Many higher education institutions have rigid processes that determine every part of their operational model, such as how they define a term, how they handle refunds and credits, how they calculate financial aid, and how they assign students to classes. These processes are hardcoded into their systems and if they need to make a midcourse correction, their technology can’t necessarily support that.
“Universities need highly configurable technology that places very little burden on their IT staff. This in effect provides them with an ‘insurance policy,’ so they’ll be prepared to navigate the unknown in the coming weeks, months, and semesters ahead,” says Engelbert. But even after the pandemic becomes a less disruptive force, the ability to make midcourse corrections will serve institutions well, as the population of nontraditional students grows and schools must be able to accommodate the trend toward lifelong learning.
One university leader whose school went live on Oracle’s HR and ERP software June 1 told Engelbert that she desperately wished it had been live before the pandemic, because it would’ve been so much easier for her to transition all the employees to a remote working scenario. The vice president of finance and administration at another university told Engelbert that they were able to keep the continuity of operations at a higher level of effectiveness with the cloud. She anticipates they will never go back to the same level of operations on campus because they were more effective at home in the cloud.
Part of this move, says Engelbert, may be attributed to the benefits of better work/life balance. She adds, “It was also a bit of a forcing function for them to drop the vestiges of manual processes. With everyone out of the office, they had to fully adopt the product in a way that they hadn’t had to before. The migration will finally happen in higher education because it will be too risky not to be in the cloud. Without it, you can't have continuity of operations or the agility to shift directions quickly.”
Over an 11-day period in March 2020, 100 higher education institutions made the decision to go from holding classes on campus to being completely online.
Engelbert hopes that this experience, as hard as it is, ushers in the next golden age for education. The leaders at educational institutions are beginning to realize they can make incredible change in a short amount of time. They can update financial aid policies to become more humane. They can make higher education less expensive to deliver to ensure that more students can access it.
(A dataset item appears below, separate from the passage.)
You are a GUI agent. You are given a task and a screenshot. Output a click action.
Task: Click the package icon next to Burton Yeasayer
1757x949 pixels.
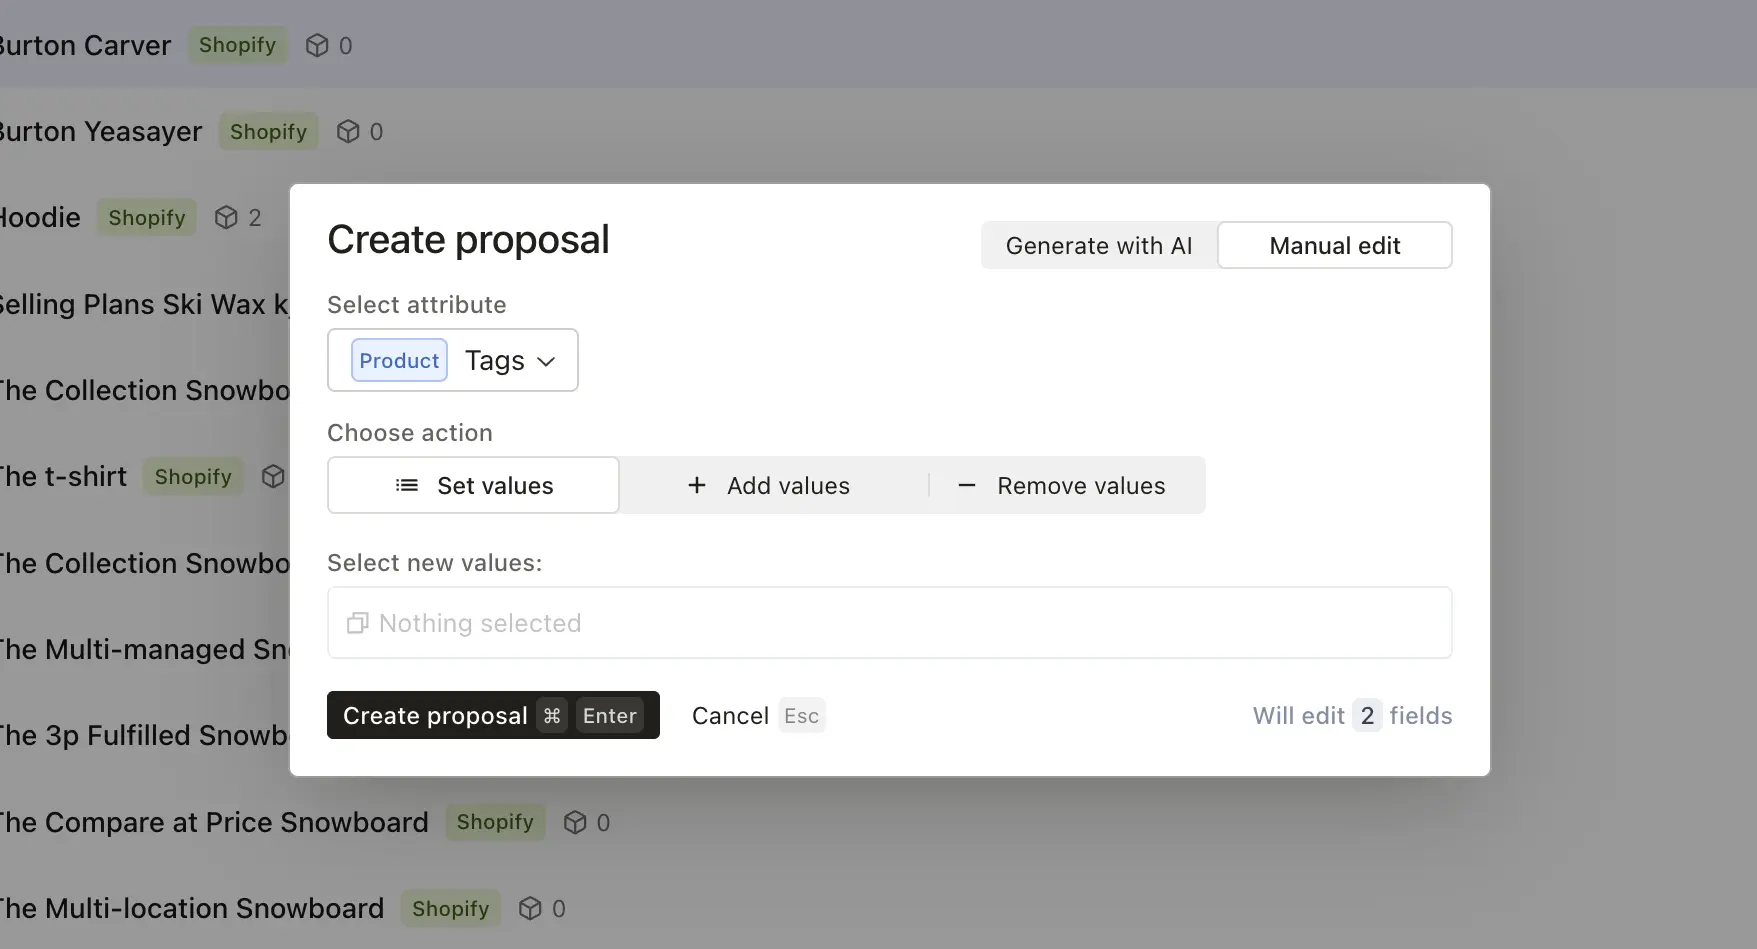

And they can accelerate the move to the cloud to ensure continuity of operations and the agility to deliver services from virtually anywhere.
“I hope that a year from now, the higher education industry still has that confidence in their ability to manage difficult change well, because much work remains undone in terms of affordability, access, and effectiveness—and that confidence will help fuel the development of far more bold solutions to those challenges than they ever thought possible,” Engelbert says.